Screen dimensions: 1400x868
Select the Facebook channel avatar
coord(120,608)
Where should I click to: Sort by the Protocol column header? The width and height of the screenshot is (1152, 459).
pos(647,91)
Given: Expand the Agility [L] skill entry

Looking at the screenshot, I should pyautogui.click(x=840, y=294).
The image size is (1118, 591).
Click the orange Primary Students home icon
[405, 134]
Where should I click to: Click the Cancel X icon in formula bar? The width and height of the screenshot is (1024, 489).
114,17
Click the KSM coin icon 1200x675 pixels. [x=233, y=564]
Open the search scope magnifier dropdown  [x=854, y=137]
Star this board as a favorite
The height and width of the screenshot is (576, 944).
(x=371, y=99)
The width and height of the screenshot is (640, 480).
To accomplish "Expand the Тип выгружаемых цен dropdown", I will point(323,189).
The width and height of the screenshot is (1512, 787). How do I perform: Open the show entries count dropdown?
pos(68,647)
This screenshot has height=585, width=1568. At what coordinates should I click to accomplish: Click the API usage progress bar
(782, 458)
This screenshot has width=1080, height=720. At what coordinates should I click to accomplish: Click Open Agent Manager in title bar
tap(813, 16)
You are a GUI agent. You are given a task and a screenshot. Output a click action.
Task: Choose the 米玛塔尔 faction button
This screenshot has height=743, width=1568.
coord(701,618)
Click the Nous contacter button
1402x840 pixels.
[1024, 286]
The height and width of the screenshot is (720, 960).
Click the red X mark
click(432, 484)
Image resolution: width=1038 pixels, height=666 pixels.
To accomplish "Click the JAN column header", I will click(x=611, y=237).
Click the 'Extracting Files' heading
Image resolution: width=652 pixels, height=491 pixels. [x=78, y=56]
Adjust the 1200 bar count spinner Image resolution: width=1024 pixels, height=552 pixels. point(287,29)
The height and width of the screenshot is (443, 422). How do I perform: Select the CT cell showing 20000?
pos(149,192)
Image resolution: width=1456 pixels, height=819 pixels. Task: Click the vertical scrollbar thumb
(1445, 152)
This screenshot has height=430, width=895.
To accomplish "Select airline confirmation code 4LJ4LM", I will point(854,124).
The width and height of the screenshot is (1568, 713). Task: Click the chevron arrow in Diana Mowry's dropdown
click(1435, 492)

What is required:
Please return, unchanged, the lines of the listing above, starting with the line that contains "The width and height of the screenshot is (1568, 713)." and going on through the last line of the listing.

Task answer:
The width and height of the screenshot is (1568, 713). Task: Click the chevron arrow in Diana Mowry's dropdown
click(1435, 492)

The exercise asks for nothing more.